I use pam_slurm_adopt, and cgroups; ProctrackType=proctrack/cgroup TaskPlugin=task/cgroup and cgroup.conf; CgroupMountpoint=/sys/fs/cgroup CgroupAutomount=yes ConstrainCores=yes ConstrainRAMSpace=yes AllowedRAMSpace=100 ConstrainSwapSpace=yes AllowedSwapSpace=0 ConstrainDevices=yes sbatch and srun processes seem to land in the correct cgroups and it all works perfectly, but extern steps when ssh'ing into the node does not. The cpuset cgroup contains the extern PID as I expected; /sys/fs/cgroup/cpuset/slurm/uid_xxxxx/job_xxx/cgroup.procs but it's not to be found in memory and devices: /sys/fs/cgroup/memory/slurm/uid_xxxxx/job_xxx/cgroup.procs /sys/fs/cgroup/devices/slurm/uid_xxxxx/job_xxx/cgroup.procs and running "nvidia-smi" on a shared GPU node I ssh into via pam_slurm_adopt I see all GPUs and not just the ones allocated to the job. This suggests to me that the ssh shell isn't constrained in terms of memory or gpus. Oversight, bug, or have I missed a configuration option?

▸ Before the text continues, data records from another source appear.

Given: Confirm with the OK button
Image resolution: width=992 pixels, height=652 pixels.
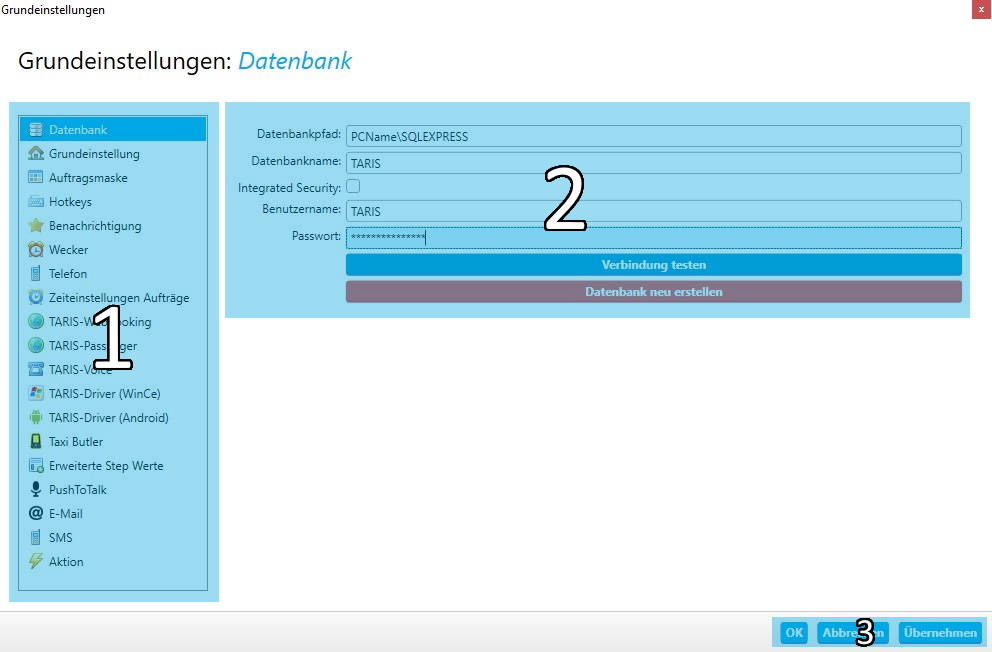Looking at the screenshot, I should tap(794, 633).
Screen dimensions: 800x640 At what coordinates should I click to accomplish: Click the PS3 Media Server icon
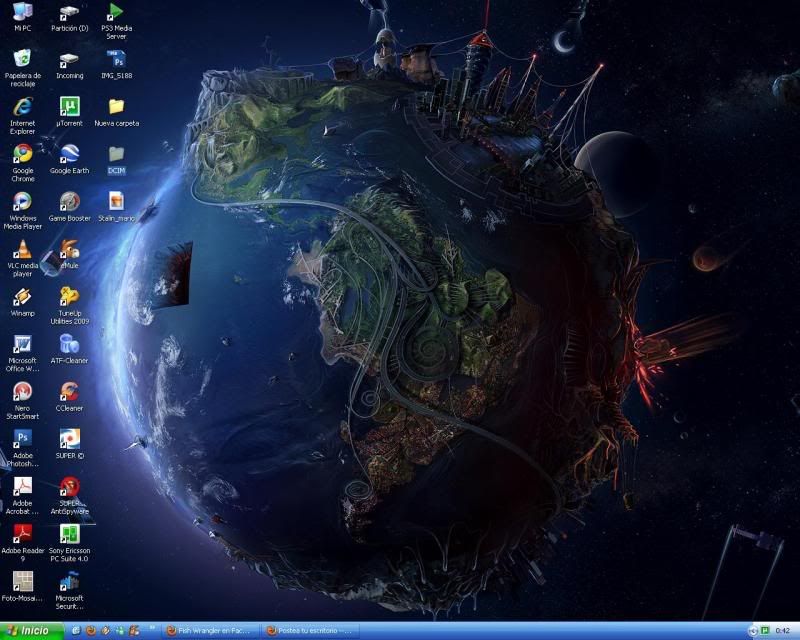tap(116, 13)
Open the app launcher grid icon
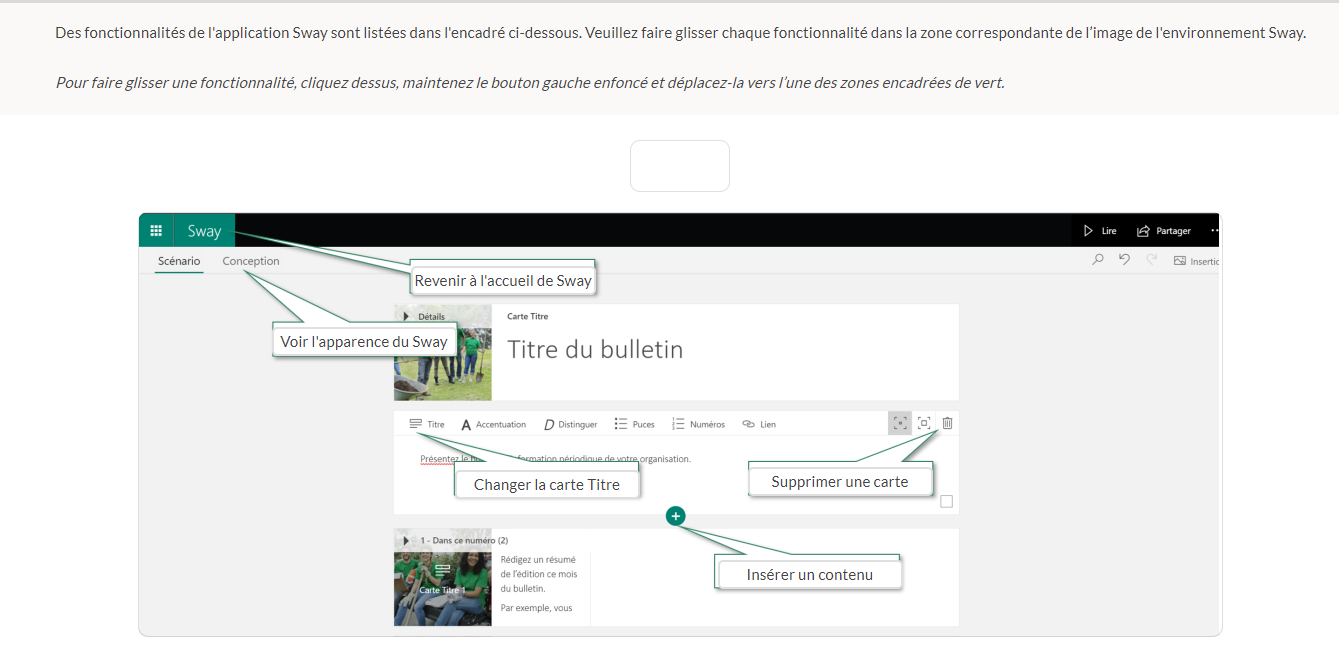This screenshot has height=663, width=1339. tap(156, 231)
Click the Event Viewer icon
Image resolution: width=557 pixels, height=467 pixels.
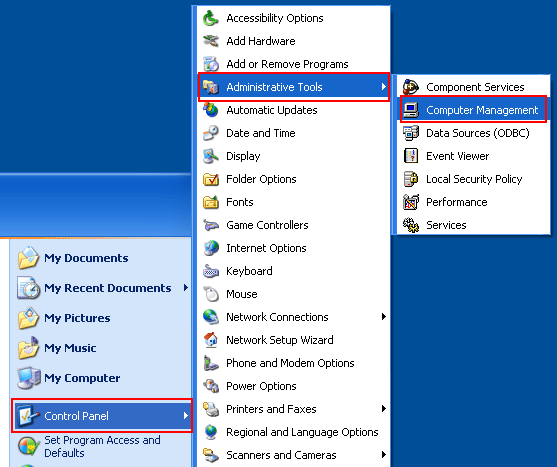[x=411, y=156]
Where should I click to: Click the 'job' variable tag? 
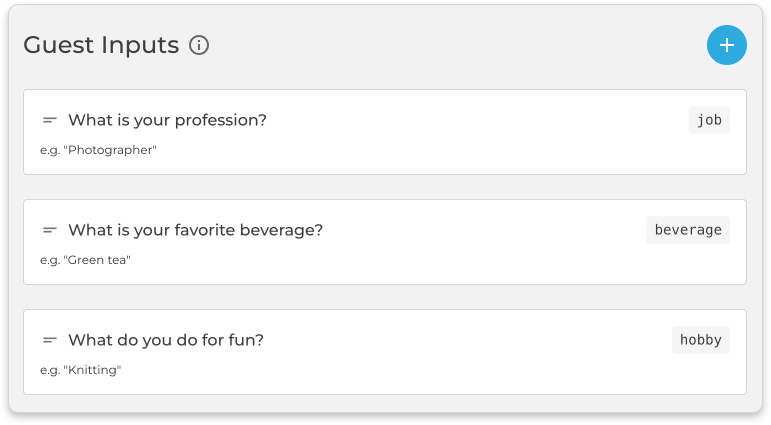[x=709, y=120]

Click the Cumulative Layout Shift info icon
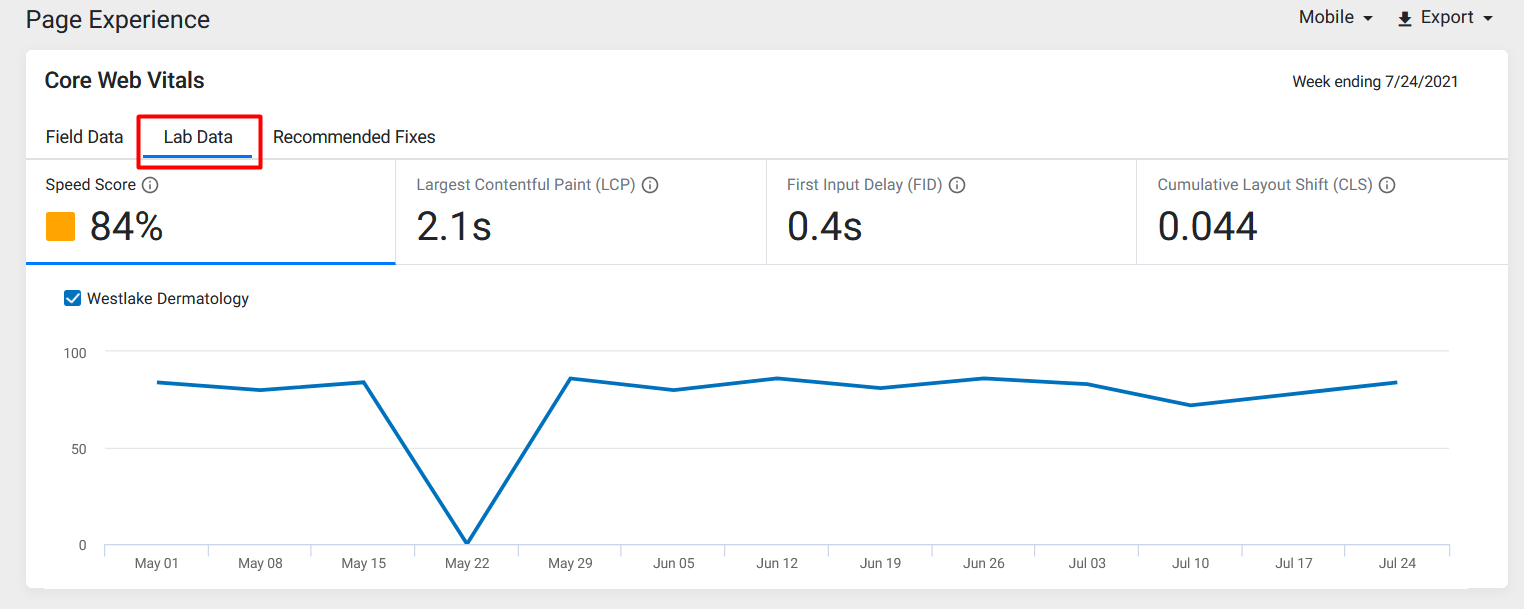click(x=1387, y=185)
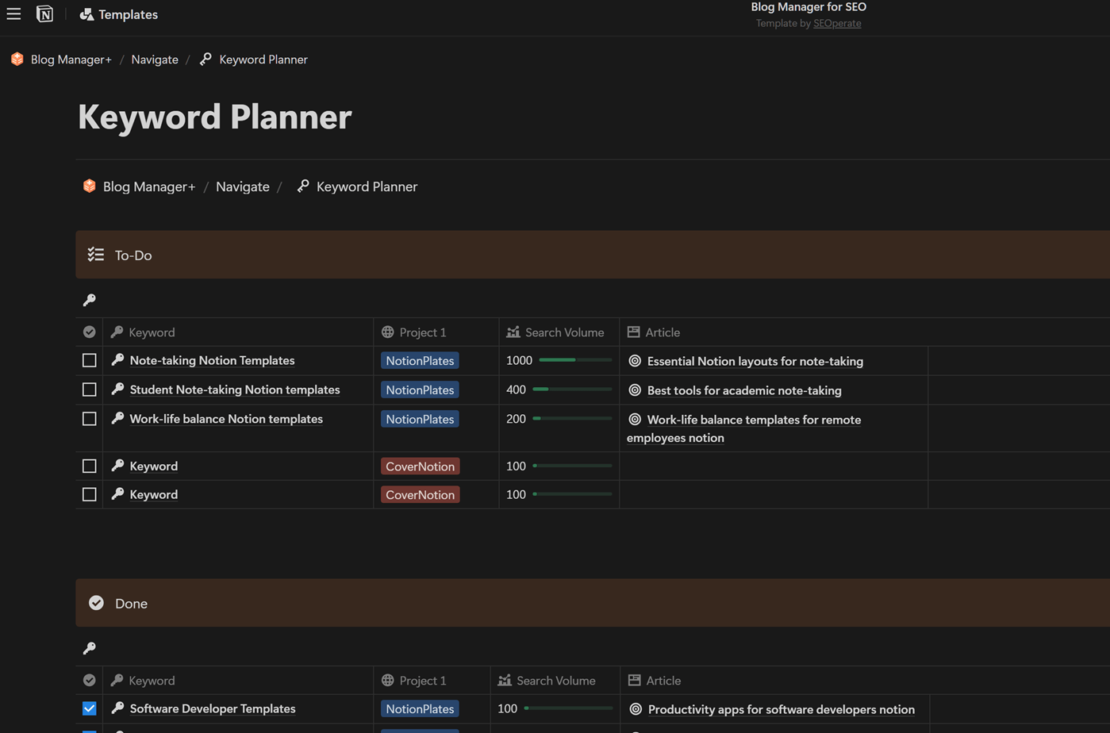Click the key icon above the To-Do table
Screen dimensions: 1110x733
point(89,300)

Mikael, Can you share your pam configuration for sshd? cheers, Marcin
Turns out systemd-logind wasn't disabled and masked on these nodes. The fact that the cpuset group was working threw me off. Sorry for the noise. Best regards, Mikael *** This ticket has been marked as a duplicate of ticket 5920 ***